MILANO – Da lunedì 6 maggio un opuscolo pubblicitario può essere equiparato a una telefonata molesta. È scaduto il regime transitorio del Dpr 149/2018 che ha modificato il funzionamento del Registro opposizioni. Chi non vuole ricevere pubblicità cartacea potrà quindi aggiornare i propri dati sul sito del Registro per non farsi più riempire la cassetta della posta. Non stiamo parlando dei volantini distribuiti in maniera massiva – quelli seguono una normativa differente – ma delle pubblicità intestate a nome del ricevente.

Dal 2010 Registro consente ai titolari di un’utenza telefonica fissa di non ricevere telefonate di marketing. Non tutti, però. Solo quelli che compaiono sugli elenchi pubblici con numero di telefono e indirizzo di casa: circa 13 milioni di italiani. Da oggi queste persone potranno integrare la propria posizione sul Registro, specificando che, oltre alle telefonate, non vogliono più ricevere neanche lettere o opuscoli cartacei.

“La legge prevede anche che gli stessi operatori che effettuano vendite o promozioni commerciali tramite posta cartacea hanno l’onere di avvisare e informare i destinatari dei loro diritti di opposizione”, spiega una guida realizzata da Aduc.

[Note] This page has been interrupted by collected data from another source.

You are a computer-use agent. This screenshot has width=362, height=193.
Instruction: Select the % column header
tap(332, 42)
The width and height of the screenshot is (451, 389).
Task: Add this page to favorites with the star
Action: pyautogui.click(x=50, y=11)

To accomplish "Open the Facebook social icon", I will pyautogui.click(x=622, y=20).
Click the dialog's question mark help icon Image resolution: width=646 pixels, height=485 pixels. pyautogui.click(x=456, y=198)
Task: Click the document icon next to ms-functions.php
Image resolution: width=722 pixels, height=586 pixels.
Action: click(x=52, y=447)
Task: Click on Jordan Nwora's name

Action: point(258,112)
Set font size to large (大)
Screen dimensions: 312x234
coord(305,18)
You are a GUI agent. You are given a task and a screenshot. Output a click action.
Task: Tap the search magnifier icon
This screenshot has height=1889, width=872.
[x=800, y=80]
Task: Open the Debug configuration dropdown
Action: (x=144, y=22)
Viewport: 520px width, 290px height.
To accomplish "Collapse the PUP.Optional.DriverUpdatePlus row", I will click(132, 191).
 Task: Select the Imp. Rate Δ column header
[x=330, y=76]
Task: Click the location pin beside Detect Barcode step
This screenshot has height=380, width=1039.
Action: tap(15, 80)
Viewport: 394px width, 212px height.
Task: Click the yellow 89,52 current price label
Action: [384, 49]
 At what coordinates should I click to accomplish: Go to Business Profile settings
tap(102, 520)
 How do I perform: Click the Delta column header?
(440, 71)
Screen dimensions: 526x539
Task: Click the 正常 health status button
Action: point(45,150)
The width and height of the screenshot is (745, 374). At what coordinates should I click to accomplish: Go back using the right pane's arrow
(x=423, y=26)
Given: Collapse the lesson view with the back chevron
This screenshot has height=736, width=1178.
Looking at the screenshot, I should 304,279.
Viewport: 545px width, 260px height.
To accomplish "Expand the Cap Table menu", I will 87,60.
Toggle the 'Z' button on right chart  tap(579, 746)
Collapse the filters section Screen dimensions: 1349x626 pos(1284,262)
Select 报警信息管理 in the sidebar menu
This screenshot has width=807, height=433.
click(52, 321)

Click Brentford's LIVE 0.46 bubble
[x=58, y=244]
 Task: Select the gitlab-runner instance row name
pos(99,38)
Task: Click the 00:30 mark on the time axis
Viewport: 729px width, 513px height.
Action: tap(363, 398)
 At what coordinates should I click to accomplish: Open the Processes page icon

Tra novanta giorni (il tempo per consentire ai cittadini di aggiornare la propria posizione) le società responsabili delle campagne di marketing dovranno consultare il registro delle opposizioni per sapere in quali cassette inserire l’opuscolo e in quali no.

Ma c’è un problema: chi non ha una linea telefonica fissa oppure ce l’ha ma non è inserita negli elenchi telefonici pubblici oggi non può iscriversi al Registro opposizioni. Di conseguenza queste persone non possono neanche chiedere di essere esentati dalla pubblicità cartacea. Sul sito del Registro, infatti, la registrazione online si blocca nel momento in cui si inserisce un numero assente dall’elenco (o un’utenza mobile) e nel modulo telematico, che si può spedire via mail, non è possibile inserire alcun indirizzo, ma solo un numero telefonico. È una situazione che potrebbe sbloccarsi nei prossimi mesi: è già stata approvata la legge che estende anche a numeri cellulari e fissi privati di aderire al Registro, ma in assenza di un decreto attuativo la norma è ancora inapplicabile.

Cosa fare se, malgrado l’iscrizione al Registro, continuiamo a ricevere pubblicità sgradite? Anzitutto non è detto che l’invio sia illegittimo. Se siamo stati noi ad autorizzare quella società, magari con una firma distratta che neanche ricordavamo più, possiamo revocare il consenso utilizzando un modulo preparato dal Garante della privacy e inviandolo via raccomandata con ricevuta di ritorno. Se non abbiamo mai autorizzato la società in questione, è possibile presentare un esposto all’Agcom per denunciare l’accaduto.